[Supplied entries — start]
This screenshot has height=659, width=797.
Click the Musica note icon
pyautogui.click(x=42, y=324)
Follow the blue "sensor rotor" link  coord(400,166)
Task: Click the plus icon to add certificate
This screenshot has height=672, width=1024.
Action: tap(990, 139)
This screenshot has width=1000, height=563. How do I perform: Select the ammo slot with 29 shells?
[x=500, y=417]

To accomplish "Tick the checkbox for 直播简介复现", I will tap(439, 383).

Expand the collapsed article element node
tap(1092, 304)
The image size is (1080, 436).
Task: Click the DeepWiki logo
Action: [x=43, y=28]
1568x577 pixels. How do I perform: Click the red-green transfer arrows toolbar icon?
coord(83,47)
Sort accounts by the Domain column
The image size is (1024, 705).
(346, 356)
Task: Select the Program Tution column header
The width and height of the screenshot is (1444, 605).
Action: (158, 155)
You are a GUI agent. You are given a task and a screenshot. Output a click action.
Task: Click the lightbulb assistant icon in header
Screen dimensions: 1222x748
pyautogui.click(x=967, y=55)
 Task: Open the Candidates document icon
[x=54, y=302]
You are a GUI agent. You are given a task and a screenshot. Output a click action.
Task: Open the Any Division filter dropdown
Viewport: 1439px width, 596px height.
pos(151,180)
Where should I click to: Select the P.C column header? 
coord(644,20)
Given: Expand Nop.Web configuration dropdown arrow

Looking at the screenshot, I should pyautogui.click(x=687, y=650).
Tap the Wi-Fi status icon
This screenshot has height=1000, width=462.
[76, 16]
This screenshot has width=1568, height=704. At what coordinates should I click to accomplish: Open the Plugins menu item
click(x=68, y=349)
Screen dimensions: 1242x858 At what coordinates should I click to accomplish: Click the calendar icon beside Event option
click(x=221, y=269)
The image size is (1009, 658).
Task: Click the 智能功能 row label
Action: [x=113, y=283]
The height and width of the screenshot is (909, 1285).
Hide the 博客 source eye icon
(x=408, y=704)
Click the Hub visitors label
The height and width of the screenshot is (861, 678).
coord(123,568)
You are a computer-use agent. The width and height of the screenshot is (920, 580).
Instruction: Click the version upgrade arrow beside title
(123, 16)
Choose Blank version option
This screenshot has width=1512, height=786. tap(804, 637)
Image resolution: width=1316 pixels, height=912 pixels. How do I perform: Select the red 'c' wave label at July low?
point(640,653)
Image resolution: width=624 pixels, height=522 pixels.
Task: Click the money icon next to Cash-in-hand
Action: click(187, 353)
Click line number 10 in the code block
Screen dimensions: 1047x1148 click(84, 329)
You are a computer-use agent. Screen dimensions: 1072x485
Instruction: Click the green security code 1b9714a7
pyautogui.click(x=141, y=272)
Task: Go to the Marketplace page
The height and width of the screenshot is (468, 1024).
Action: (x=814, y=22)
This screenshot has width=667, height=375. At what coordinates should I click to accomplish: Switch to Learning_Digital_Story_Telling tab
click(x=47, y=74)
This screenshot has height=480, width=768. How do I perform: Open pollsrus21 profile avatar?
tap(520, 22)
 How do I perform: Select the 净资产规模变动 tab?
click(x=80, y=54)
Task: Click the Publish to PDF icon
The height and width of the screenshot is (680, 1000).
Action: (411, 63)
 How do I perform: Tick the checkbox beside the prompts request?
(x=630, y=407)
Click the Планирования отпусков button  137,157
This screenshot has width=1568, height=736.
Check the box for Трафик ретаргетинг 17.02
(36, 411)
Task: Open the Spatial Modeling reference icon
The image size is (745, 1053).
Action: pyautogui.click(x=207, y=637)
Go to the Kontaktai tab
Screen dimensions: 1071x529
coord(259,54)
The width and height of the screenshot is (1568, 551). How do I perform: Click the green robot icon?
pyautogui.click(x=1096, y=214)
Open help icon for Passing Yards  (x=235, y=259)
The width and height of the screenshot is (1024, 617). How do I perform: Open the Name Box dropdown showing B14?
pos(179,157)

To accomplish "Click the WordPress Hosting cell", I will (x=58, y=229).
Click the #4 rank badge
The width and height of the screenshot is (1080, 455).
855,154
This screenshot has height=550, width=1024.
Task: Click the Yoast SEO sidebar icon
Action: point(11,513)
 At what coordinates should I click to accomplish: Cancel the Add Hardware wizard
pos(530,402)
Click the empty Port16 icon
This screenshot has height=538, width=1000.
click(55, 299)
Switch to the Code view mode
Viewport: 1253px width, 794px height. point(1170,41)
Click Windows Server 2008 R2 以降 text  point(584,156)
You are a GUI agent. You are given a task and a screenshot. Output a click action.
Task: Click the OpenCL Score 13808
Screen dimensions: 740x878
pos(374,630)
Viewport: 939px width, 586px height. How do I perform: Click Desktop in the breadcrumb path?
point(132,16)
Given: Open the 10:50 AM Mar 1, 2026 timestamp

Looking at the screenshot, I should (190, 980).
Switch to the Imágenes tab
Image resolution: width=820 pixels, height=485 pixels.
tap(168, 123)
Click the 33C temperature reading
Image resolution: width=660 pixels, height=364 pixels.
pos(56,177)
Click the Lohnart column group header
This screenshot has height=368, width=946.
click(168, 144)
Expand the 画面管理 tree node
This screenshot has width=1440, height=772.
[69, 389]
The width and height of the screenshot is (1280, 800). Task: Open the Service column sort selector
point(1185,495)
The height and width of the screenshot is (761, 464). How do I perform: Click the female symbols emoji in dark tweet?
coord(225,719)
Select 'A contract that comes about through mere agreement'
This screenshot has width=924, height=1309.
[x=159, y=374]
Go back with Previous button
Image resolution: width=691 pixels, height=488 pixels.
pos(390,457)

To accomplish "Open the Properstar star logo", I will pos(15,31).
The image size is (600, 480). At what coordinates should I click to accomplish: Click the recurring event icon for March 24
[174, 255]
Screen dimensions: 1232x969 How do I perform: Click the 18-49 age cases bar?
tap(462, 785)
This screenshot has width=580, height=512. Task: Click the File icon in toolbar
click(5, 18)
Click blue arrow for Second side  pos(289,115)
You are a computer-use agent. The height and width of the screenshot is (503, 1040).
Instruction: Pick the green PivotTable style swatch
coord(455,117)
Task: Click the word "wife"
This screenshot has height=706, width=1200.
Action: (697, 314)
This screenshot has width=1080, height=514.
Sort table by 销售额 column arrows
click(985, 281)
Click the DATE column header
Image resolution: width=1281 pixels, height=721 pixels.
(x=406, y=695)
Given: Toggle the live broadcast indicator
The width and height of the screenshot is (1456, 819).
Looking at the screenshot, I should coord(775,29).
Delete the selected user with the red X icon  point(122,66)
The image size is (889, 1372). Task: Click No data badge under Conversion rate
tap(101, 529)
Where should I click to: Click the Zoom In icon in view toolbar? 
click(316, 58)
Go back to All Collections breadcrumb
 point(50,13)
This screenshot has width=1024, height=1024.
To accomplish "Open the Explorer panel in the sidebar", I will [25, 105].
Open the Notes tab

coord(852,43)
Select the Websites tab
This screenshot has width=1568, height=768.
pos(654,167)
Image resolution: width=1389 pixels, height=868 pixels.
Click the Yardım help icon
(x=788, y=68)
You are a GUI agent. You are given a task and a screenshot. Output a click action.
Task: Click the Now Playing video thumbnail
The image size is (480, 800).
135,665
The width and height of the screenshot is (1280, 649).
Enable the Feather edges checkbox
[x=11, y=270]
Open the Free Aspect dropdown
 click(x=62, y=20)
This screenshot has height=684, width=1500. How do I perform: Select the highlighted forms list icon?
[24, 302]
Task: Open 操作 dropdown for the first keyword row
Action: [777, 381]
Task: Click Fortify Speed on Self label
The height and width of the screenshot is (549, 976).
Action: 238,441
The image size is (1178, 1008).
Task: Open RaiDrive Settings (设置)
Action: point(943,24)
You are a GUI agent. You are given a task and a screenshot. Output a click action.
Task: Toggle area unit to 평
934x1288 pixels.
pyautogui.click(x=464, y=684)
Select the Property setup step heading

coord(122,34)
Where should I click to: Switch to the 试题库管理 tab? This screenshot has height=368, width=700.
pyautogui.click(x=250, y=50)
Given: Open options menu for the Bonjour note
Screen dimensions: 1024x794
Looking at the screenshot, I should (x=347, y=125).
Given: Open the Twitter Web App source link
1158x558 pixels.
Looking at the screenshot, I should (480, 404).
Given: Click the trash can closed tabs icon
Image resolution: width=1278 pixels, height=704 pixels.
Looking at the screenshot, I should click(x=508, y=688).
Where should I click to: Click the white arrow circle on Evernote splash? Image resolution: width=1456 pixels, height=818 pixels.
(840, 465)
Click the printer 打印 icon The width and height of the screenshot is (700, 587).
[Supplied entries — finish]
* Work order
Extract the lines of the preceding material that run from the line with "Given: Open options menu for the Bonjour note" through the line with "Given: Click the trash can closed tabs icon", inclusive, reproducing them exactly and adding nothing.

* Output of the exercise
Given: Open options menu for the Bonjour note
Screen dimensions: 1024x794
Looking at the screenshot, I should (x=347, y=125).
Given: Open the Twitter Web App source link
1158x558 pixels.
Looking at the screenshot, I should (480, 404).
Given: Click the trash can closed tabs icon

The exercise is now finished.